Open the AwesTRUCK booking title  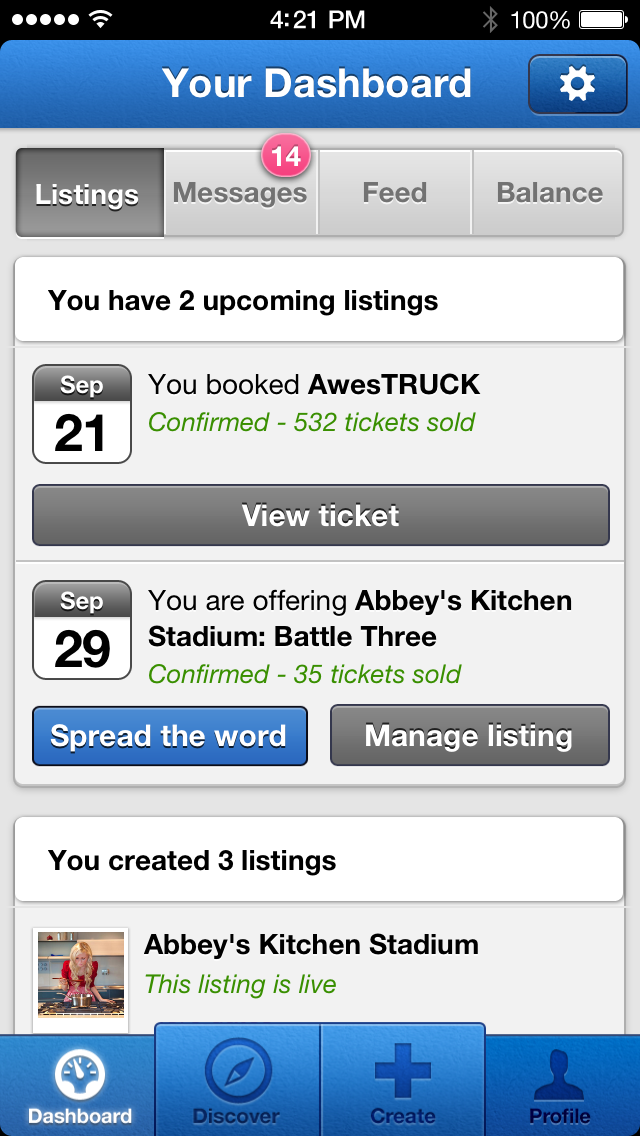pos(394,385)
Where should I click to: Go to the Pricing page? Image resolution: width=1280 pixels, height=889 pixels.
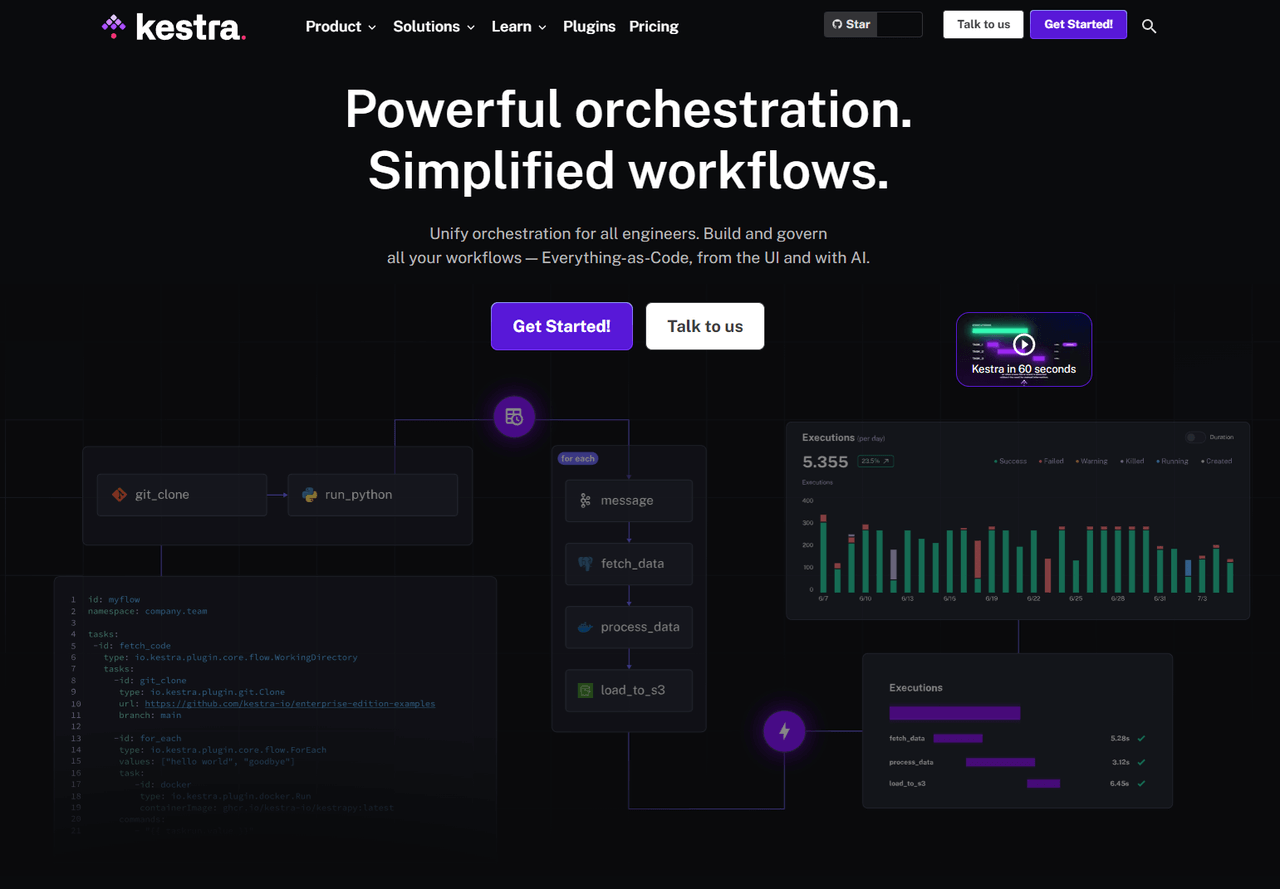click(x=654, y=27)
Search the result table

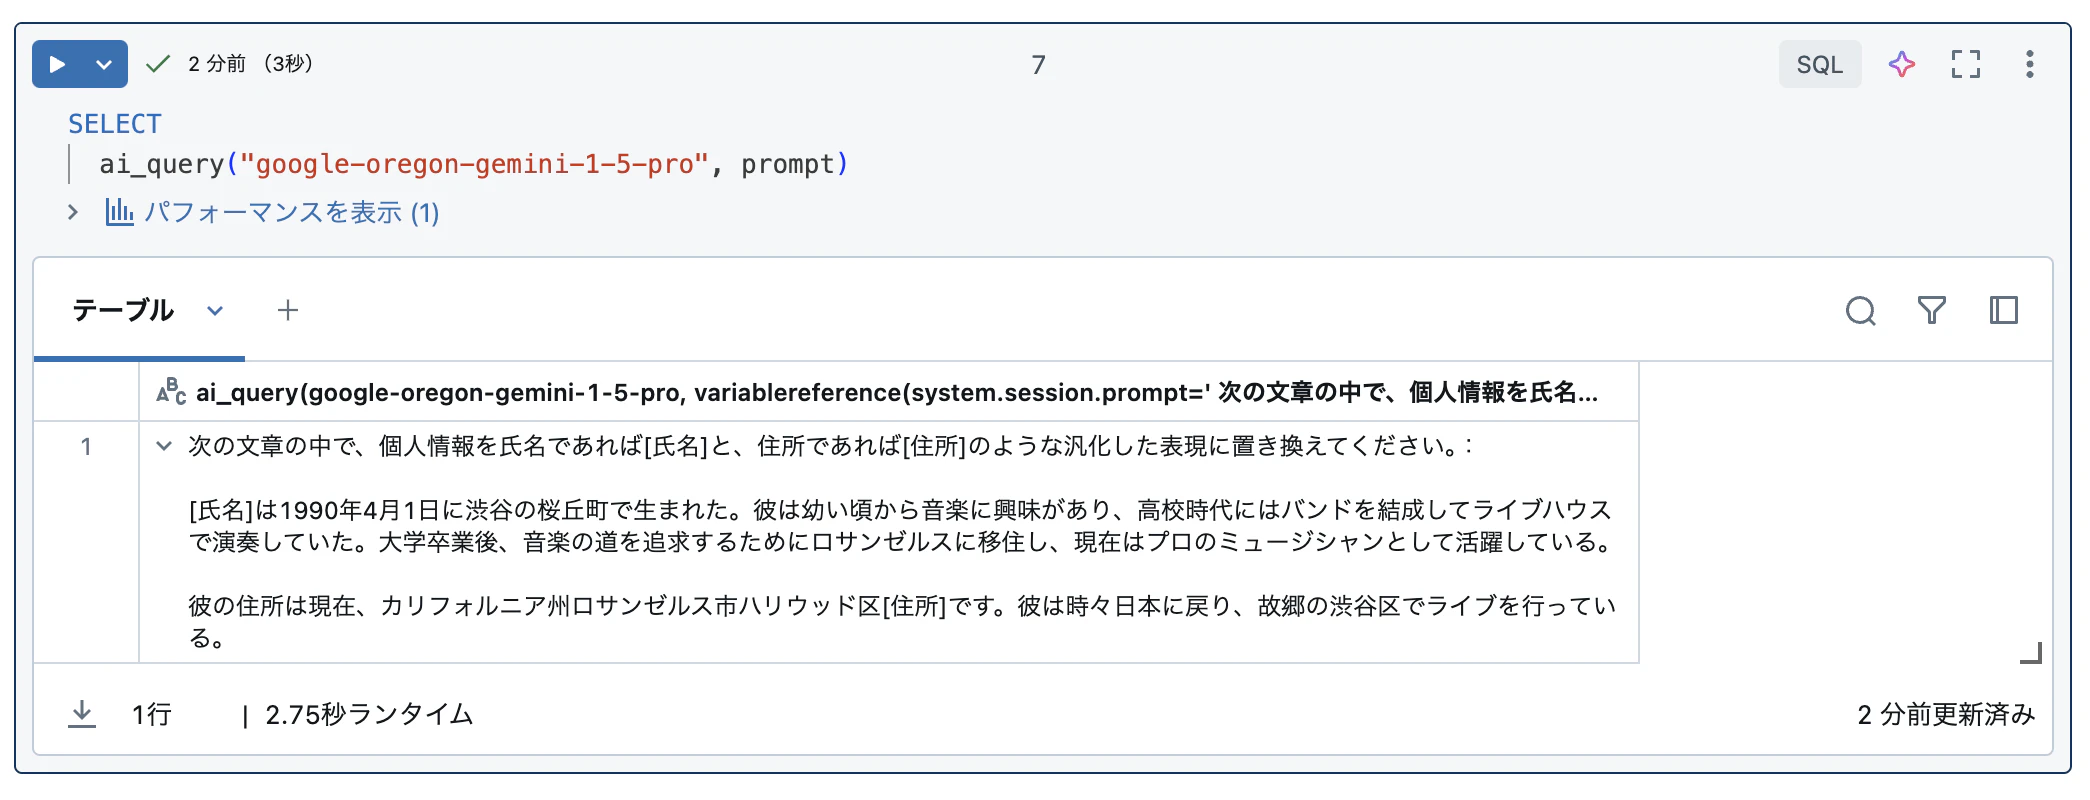pos(1860,310)
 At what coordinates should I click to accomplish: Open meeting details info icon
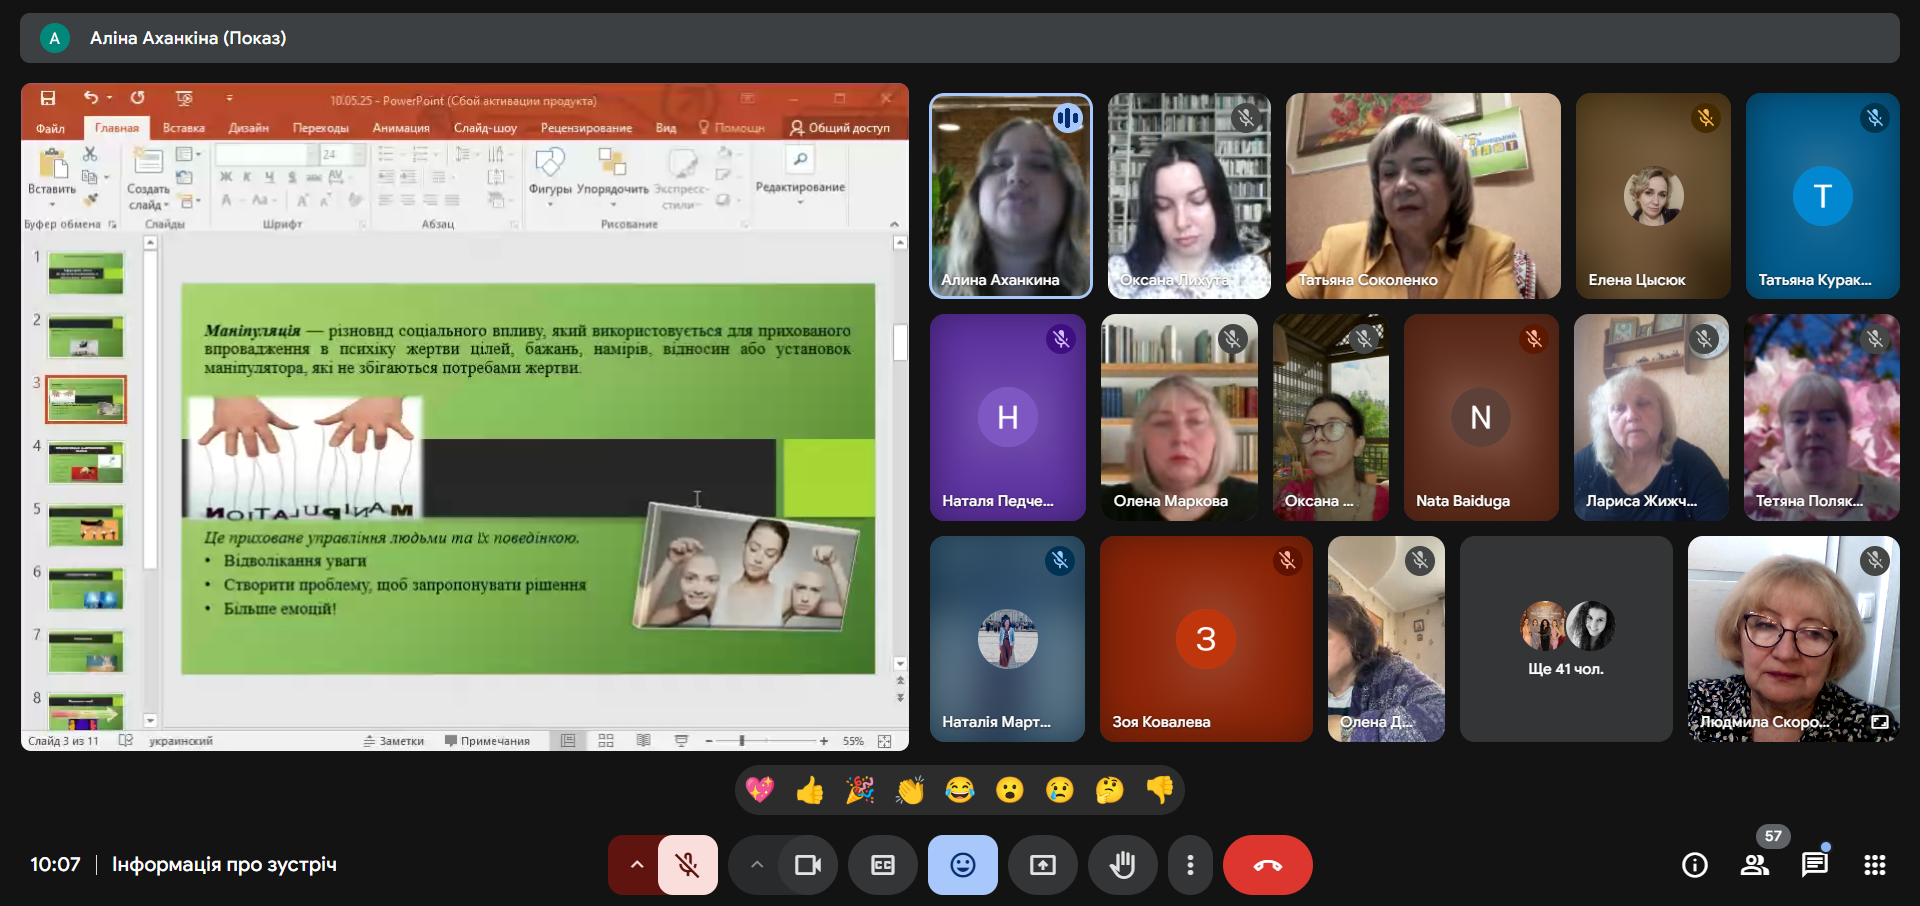point(1694,865)
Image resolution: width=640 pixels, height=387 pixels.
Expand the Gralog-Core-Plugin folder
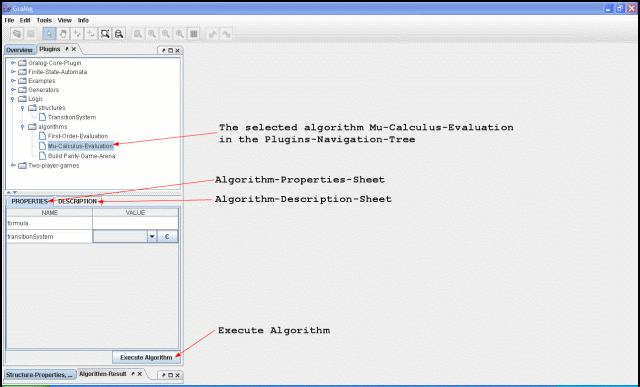13,63
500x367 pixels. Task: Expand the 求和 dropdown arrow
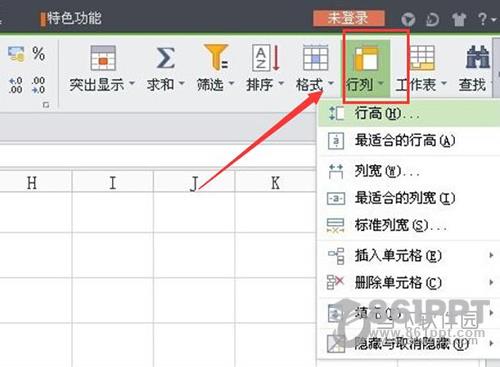[x=182, y=83]
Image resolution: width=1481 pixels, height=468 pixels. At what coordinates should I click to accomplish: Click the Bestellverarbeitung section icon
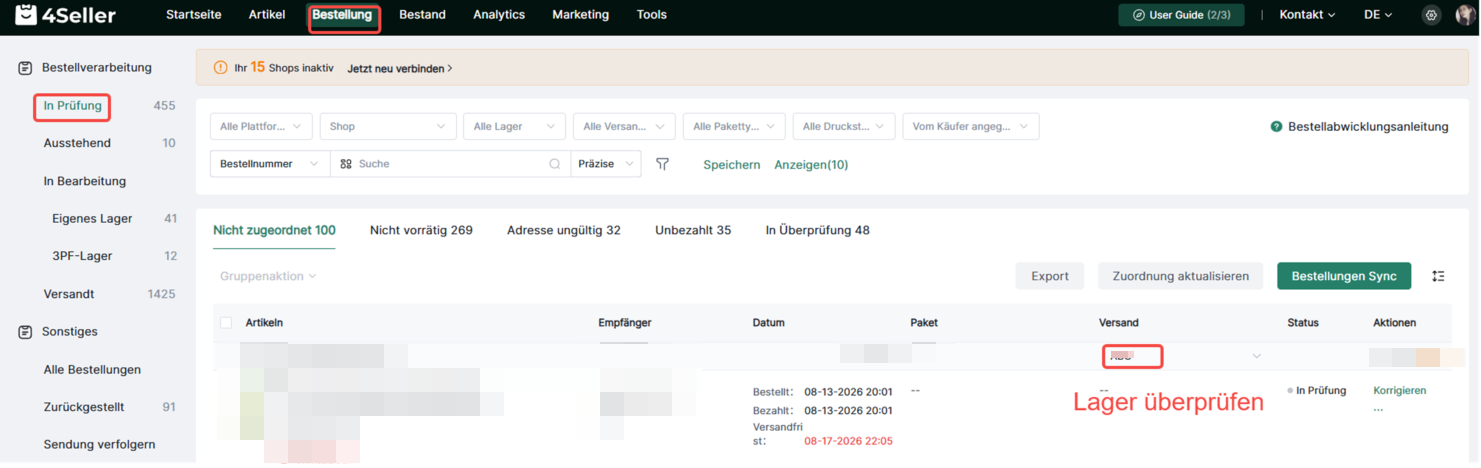tap(25, 68)
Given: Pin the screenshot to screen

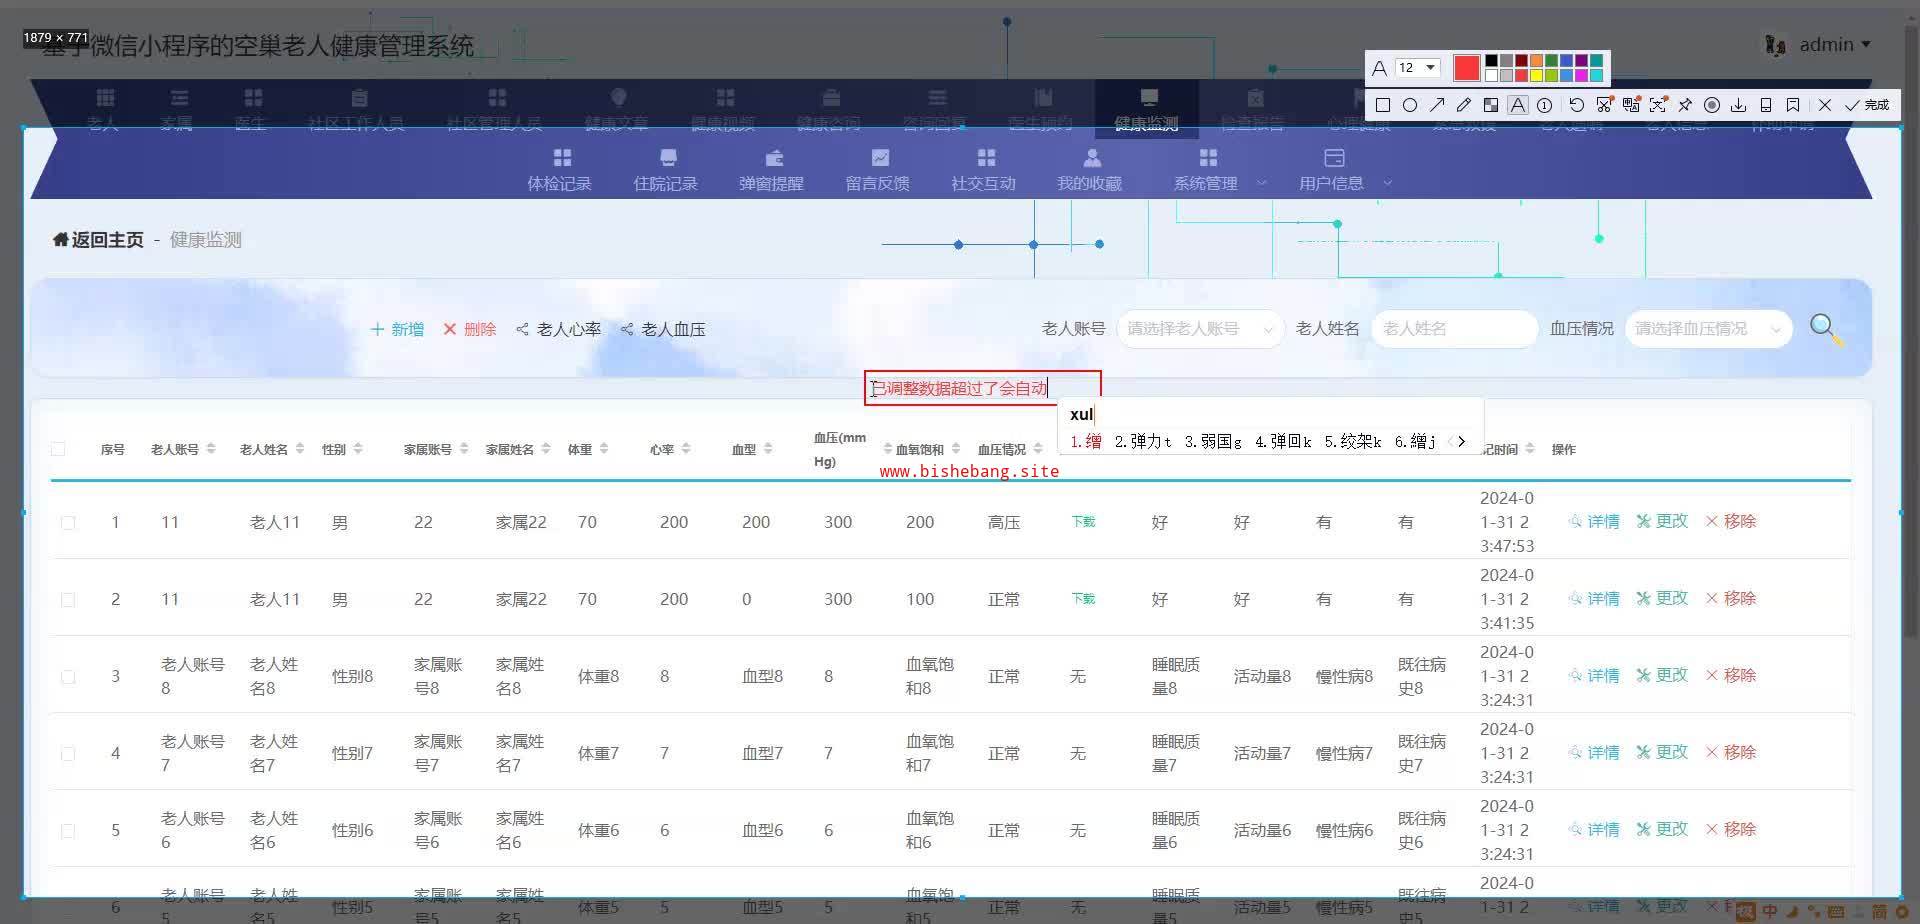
··········
What is being asked: I need the lines from the one containing "500x367 pixels. Task: Expand" through the end of the records retyped exactly, with the pictures left out.

Expected answer:
500x367 pixels. Task: Expand the 求和 dropdown arrow
[x=182, y=83]
Image resolution: width=1481 pixels, height=468 pixels. At what coordinates should I click to accomplish: Click the Bestellverarbeitung section icon
tap(25, 68)
Given: Pin the screenshot to screen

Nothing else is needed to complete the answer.